## HOW TO COMPLETE THIS TASK:
A line below contains "The width and height of the screenshot is (1920, 1012).", and a later one contains "Screen dimensions: 2048x1280". Repeat both, with every line between them, exactly.

## INFORMATION:

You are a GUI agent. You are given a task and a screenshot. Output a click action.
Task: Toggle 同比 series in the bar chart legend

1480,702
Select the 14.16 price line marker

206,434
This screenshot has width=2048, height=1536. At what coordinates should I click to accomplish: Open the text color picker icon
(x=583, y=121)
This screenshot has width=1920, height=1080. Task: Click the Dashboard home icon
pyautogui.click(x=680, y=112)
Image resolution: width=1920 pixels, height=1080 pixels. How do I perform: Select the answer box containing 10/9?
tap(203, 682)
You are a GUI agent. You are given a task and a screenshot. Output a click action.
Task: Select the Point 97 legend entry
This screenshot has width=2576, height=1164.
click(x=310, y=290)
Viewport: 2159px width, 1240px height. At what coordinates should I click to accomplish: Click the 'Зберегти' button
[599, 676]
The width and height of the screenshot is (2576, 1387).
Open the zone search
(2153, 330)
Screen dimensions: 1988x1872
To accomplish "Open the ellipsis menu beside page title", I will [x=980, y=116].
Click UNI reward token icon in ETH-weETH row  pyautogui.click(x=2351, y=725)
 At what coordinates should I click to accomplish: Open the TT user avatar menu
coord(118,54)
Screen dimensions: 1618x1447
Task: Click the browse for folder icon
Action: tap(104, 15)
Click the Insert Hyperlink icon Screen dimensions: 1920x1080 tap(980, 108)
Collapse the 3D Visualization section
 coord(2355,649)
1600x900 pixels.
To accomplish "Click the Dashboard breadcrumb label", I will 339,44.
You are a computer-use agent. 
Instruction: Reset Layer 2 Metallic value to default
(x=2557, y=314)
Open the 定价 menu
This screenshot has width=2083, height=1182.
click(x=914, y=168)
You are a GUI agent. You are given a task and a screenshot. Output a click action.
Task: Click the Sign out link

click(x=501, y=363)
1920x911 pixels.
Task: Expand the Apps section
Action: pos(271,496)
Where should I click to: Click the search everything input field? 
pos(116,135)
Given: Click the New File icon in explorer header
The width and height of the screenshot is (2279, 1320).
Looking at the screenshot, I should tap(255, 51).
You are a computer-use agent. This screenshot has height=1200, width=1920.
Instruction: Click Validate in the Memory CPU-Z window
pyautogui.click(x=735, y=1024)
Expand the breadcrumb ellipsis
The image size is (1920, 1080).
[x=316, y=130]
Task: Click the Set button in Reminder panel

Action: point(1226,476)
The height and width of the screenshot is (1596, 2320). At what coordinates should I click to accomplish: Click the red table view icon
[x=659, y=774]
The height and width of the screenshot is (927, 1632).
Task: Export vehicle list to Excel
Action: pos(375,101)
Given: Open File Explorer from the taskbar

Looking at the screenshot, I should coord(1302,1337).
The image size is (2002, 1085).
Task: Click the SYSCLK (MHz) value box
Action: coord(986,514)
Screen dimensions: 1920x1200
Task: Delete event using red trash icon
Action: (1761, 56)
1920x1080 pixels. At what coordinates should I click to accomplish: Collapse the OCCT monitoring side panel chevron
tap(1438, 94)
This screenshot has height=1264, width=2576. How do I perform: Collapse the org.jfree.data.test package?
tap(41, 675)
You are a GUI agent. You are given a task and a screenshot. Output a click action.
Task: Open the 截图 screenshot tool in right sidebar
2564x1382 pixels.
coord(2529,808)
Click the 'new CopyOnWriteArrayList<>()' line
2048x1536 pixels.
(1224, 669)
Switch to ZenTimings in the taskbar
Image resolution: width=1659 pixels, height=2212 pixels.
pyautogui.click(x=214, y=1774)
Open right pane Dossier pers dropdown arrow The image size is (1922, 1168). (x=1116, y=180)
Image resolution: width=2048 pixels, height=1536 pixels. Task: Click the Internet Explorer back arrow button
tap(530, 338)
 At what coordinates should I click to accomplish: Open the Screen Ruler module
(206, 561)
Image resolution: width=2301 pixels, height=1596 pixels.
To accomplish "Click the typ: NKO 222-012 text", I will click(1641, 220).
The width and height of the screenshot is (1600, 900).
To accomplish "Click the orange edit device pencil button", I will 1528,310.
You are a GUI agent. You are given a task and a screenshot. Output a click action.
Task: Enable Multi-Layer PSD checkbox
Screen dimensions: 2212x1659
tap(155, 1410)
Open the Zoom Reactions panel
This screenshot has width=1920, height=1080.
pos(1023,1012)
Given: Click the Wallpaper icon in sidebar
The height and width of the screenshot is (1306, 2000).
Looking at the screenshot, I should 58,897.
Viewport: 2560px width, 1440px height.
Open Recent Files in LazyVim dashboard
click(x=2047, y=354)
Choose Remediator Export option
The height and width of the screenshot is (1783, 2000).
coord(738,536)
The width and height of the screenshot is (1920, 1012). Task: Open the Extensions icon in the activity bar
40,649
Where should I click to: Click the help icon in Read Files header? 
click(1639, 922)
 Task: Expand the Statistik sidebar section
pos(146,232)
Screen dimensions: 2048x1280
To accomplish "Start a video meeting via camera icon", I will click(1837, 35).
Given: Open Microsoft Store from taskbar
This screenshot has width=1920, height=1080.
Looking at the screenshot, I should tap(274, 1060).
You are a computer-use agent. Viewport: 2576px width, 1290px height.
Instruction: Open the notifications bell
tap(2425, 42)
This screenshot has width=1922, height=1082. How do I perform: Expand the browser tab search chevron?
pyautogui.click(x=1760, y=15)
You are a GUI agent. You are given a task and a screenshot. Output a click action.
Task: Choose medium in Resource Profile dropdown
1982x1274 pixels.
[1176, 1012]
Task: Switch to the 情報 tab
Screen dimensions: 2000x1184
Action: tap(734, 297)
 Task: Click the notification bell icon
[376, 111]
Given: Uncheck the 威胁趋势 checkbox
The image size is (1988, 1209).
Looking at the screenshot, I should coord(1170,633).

## SOLUTION TO THE EXERCISE:
The width and height of the screenshot is (1920, 1012). Task: Open the Extensions icon in the activity bar
40,649
Where should I click to: Click the help icon in Read Files header? 
click(1639, 922)
 Task: Expand the Statistik sidebar section
pos(146,232)
Screen dimensions: 2048x1280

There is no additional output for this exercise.